L'École normale est née d’un indéniable besoin politique de contrôle populaire à travers l’instruction publique. Deux instances en ont revendiqué la prééminence : l’Église, première initiatrice de l’instruction du peuple, et l’État, lorsqu’il ressent le besoin de contrôler les esprits des citoyens. Le Sonderbund laisse les cléricalistes sans voix; l’Etat radical parvient alors à prendre l’avantage, sans pour autant écarter l’Église des débats. La zone d’influence de chacun est déterminée dans le troisième quart du 19e siècle. Les Écoles normales peuvent dès lors accomplir leur mission sociale d’éducation bien entendue, dans la convergence des intérêts cantonaux conservateurs et catholiques.

Alors que ces conflits au plus haut niveau se sont tus, d’autres émergent : les élus régionaux du parlement réclament, à leur tour, leur part d’influence dans l’instruction et l’éducation des futurs instituteurs et institutrices qu’ils engageront pour assurer la direction de leurs classes. La modernité pénètre lentement le canton, accompagnée de nouveaux besoins en instruction. Ces progrès se heurtent aux desseins idéologiques du gouvernement central : le contrôle des Écoles normales devient dès lors l’objet sur lequel convergent les joutes politiques de plus en plus virulentes. Les députés réclament de plus en plus fort pour leurs instituteurs modernité et sciences pédagogiques, le gouvernement les veut loyaux et conformes à

son idéal conservateur. Les Écoles normales, érigées et soutenues par le gouvernement conservateur, pleinement en accord avec son idéal catholique, accomplissent leur mission en toute autonomie et convergence idéologique jusque dans les années 1960.

Le gouvernement ne peut plus nier la pertinence des revendications parlementaires qui dénoncent avec virulence les insuffisances de la formation en École normale et certaines dérives idéologiques. Il accepte de transformer le mode de recrutement des instituteurs sans céder encore sur la direction des Écoles normales, en leur accordant au contraire le symbole de leur gloire : un bâtiment somptueux.

Mais sitôt installées, ces dernières s’éloignent cependant irrésistiblement de leur mission première. Gagnées elles aussi par le pluralisme de la modernité, elles intègrent peu à peu les découvertes des sciences humaines à leur programme. Les incontestables apports de la psychologie et de la pédagogie transforment l’éducation normale et la rapprochent d’une véritable formation professionnelle détachée de l’idéologie chrétienne, portées désormais par un mandat d’instruction et non plus d’éducation.

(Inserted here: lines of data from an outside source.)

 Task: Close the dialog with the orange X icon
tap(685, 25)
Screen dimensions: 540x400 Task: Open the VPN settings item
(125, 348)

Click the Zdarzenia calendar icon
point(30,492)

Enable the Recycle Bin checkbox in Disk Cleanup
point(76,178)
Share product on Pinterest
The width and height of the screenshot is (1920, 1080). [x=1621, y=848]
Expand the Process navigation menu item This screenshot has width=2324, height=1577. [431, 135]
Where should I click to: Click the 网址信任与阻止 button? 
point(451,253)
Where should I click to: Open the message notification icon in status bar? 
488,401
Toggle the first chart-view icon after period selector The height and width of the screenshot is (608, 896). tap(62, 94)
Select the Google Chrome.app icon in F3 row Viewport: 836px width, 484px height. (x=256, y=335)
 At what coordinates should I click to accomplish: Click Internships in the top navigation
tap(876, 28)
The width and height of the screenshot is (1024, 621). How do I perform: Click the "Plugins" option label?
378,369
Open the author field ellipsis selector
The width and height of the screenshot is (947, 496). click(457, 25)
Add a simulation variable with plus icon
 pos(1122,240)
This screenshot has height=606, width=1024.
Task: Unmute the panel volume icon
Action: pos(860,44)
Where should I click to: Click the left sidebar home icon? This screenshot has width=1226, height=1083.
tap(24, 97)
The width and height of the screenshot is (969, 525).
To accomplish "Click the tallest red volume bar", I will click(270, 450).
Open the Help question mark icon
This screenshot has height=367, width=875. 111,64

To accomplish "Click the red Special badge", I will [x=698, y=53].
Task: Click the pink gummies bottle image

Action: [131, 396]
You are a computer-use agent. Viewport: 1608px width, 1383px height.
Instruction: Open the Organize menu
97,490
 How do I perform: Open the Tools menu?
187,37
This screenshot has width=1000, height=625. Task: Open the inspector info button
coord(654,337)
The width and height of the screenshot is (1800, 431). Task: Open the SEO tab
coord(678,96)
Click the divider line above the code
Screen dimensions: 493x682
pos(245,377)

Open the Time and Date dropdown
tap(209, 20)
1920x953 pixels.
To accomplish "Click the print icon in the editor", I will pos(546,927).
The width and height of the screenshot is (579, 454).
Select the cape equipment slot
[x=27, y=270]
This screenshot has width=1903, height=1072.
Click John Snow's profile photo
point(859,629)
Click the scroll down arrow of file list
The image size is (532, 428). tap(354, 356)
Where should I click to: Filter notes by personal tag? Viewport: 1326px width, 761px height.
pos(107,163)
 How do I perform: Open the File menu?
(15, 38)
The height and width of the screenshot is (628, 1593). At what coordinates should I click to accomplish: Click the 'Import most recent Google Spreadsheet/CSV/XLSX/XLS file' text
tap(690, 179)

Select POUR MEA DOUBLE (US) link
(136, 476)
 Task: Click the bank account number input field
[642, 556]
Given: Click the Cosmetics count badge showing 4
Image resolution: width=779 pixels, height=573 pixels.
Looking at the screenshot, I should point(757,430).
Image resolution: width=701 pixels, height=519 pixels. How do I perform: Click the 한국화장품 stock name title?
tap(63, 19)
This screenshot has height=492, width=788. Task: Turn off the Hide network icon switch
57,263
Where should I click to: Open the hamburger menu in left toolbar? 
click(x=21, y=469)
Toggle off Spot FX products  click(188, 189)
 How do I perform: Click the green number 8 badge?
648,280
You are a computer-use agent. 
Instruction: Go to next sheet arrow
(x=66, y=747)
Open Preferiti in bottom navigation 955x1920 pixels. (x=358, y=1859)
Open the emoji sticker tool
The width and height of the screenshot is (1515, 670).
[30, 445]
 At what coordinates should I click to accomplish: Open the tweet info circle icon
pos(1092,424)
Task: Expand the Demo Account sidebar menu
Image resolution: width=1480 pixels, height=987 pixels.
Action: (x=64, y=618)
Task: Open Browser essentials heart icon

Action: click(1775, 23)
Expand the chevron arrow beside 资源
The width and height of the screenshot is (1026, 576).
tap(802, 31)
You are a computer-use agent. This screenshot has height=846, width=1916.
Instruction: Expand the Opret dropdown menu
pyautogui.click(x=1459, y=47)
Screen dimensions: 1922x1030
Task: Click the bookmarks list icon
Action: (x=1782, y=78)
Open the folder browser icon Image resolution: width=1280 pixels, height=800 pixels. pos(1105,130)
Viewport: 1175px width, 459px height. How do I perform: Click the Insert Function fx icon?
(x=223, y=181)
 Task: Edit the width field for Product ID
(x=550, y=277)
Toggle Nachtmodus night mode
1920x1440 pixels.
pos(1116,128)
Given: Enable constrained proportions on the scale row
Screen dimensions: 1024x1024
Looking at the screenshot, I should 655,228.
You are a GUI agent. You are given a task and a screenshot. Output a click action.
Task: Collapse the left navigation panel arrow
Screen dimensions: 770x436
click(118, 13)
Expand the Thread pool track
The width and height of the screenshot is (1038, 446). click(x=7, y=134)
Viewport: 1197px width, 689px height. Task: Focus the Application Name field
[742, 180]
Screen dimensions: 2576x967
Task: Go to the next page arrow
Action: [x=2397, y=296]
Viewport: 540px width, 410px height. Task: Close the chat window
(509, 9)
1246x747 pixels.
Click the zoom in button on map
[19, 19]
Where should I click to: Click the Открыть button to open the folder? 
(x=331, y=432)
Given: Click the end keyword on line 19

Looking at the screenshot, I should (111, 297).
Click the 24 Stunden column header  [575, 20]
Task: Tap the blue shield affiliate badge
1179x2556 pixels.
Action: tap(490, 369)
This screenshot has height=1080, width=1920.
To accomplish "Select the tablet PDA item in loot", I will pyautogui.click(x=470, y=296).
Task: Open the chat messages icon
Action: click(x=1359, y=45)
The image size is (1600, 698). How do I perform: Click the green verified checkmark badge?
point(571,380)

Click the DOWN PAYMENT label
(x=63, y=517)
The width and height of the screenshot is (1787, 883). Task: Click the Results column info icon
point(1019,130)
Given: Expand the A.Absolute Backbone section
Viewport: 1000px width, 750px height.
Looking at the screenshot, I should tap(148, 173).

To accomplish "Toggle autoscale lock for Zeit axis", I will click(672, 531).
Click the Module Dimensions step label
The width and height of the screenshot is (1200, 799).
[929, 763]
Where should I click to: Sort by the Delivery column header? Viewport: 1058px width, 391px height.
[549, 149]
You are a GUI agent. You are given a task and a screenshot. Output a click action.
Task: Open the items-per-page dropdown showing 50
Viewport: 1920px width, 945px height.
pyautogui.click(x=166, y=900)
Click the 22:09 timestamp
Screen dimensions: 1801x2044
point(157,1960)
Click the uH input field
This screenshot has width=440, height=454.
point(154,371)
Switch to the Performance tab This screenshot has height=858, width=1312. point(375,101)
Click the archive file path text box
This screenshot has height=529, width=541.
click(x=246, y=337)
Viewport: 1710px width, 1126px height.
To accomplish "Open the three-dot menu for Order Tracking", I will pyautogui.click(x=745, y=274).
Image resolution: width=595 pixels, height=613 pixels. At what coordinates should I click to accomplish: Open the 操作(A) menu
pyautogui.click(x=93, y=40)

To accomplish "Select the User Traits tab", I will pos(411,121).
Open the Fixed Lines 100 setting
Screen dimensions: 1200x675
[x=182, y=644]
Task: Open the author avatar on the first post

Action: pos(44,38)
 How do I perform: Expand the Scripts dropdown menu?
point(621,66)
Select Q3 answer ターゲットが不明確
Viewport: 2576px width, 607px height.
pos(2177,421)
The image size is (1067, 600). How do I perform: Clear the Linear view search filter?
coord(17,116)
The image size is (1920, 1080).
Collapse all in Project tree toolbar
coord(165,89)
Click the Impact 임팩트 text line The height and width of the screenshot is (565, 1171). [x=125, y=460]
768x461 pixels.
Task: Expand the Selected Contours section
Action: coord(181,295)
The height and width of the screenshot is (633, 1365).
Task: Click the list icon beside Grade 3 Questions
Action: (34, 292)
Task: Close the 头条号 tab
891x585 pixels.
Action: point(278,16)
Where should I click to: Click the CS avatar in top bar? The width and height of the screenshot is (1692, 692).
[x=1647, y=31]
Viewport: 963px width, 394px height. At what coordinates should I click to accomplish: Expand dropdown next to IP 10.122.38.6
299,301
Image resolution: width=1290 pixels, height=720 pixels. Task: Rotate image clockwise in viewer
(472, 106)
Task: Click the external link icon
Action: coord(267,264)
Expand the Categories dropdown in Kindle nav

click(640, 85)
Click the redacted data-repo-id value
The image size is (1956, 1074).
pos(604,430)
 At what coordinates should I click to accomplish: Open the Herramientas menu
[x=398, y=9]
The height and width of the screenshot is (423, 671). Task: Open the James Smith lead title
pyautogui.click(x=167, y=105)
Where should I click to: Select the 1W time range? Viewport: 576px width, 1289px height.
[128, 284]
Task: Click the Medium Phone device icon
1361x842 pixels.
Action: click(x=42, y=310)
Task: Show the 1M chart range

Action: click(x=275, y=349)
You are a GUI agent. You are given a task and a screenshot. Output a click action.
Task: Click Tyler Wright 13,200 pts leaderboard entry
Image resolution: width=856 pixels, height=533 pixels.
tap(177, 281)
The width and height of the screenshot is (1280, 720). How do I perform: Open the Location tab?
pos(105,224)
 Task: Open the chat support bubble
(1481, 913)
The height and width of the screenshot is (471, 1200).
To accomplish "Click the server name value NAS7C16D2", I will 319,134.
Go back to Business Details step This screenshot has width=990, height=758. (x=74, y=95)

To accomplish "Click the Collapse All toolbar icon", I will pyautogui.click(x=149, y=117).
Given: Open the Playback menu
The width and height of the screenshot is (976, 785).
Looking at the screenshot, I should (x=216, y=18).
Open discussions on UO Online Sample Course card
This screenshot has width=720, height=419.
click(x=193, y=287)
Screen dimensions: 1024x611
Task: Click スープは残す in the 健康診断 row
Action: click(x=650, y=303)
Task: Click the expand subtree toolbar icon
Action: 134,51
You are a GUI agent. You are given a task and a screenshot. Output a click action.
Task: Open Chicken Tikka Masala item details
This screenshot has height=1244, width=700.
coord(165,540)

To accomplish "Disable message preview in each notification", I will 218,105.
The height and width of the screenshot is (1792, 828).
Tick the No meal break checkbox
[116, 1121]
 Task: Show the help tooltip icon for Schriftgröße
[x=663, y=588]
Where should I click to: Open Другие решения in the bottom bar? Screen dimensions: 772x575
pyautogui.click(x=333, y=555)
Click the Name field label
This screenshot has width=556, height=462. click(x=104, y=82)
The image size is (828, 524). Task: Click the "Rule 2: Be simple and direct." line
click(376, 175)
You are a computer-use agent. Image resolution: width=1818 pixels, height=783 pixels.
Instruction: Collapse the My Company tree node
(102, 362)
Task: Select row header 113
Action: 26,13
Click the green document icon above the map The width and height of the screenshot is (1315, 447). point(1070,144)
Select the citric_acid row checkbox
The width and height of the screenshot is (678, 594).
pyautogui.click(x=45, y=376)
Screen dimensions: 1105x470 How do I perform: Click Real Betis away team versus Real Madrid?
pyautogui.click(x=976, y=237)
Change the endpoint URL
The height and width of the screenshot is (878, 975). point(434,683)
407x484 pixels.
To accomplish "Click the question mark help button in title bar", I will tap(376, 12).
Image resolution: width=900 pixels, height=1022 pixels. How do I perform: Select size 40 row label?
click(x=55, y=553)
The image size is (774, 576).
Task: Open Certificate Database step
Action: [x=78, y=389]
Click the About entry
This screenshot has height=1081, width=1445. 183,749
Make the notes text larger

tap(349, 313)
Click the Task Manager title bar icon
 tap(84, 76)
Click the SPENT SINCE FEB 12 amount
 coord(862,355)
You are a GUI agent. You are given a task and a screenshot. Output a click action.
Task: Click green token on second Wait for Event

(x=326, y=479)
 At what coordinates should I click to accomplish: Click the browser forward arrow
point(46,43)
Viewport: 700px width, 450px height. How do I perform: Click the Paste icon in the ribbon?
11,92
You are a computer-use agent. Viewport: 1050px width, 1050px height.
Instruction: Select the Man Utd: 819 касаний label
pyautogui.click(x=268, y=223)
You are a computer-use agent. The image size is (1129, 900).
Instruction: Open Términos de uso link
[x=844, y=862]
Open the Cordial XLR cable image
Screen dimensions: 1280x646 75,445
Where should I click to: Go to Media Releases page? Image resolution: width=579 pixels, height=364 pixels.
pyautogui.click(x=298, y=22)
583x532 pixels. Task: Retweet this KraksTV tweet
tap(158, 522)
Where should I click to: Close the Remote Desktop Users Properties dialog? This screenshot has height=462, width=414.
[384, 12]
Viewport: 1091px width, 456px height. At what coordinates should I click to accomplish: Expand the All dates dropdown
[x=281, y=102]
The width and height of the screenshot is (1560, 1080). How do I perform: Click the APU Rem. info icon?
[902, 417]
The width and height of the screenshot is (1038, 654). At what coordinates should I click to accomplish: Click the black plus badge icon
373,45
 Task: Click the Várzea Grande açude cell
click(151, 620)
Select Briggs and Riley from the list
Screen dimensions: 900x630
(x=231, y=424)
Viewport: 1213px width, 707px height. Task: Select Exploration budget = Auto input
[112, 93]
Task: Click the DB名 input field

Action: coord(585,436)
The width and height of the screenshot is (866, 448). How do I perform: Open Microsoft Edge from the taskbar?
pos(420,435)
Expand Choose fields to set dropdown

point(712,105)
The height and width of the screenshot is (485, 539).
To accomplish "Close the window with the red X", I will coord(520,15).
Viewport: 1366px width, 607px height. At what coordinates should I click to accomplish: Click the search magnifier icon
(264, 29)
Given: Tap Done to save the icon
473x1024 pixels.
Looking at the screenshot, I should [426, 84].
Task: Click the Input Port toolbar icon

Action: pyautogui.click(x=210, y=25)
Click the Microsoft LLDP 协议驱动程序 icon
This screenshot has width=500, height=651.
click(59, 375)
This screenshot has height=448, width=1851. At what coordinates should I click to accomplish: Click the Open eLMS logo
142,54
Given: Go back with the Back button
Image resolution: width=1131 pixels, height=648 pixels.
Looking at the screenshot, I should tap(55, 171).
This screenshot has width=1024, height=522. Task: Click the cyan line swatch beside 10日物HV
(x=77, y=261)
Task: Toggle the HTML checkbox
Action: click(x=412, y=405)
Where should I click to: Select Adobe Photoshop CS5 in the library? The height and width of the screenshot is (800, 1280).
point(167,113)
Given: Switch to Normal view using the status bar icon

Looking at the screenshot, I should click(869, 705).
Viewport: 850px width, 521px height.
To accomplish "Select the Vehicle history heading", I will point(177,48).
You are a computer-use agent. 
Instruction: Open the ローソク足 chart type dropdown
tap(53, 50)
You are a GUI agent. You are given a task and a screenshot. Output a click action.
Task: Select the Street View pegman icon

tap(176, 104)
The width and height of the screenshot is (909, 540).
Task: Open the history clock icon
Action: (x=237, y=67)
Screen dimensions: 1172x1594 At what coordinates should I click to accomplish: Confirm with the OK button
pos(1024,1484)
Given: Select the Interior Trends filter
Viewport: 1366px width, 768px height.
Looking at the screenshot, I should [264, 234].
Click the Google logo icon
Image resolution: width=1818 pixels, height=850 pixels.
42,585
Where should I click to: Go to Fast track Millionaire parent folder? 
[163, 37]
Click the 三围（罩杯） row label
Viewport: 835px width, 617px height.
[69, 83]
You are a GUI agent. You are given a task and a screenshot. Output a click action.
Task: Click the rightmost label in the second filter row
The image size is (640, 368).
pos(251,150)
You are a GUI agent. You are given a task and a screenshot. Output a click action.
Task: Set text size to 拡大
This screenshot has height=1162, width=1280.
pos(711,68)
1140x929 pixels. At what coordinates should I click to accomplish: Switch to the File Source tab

Une École normale que porte une formation professionnelle scientifique est-elle encore une École normale ? Cette ouverture vers la pluralité et la science tant décriée des traditionnalistes, opérée dans l’espoir de survivre au milieu des turbulences de l’époque, suffit-elle à maintenir l’institution que fonda jadis une idéologie politique forte et univoque ? Les Écoles normales auront disparu du paysage valaisan comme du paysage suisse – sauf quelques écoles confessionnelles privées comme à Lucerne – et européen dès les premières années du 21e siècle. Nées d’un souci politique de gouvernement des esprits, peuvent-elles survivre à la pluralité politique des sociétés démocratiques telles que la fin du 20e siècle les définit? D’autre part, le monde politique va-t-il les laisser s’éloigner de son giron pour gagner l’autonomie académique des formations du tertiaire sans autre réaction?

Que notre rideau se lève à présent sur le Valais du début du 19e siècle, pays sensible aux courants politiques européens. Ses gouvernements affûtent leurs stratégies politiques. Ses élites catholiques construisent son identité et veulent l’affirmer conforme à leur idéologie, dussent-elles pour cela utiliser la force des armes ou le symbole de la damnation et diffuser, dans un but explicite de soumission morale à l’autorité victorieuse, l’instruction fondée par une éducation religieuse bien entendue jusqu’au verrou des plus profondes vallées.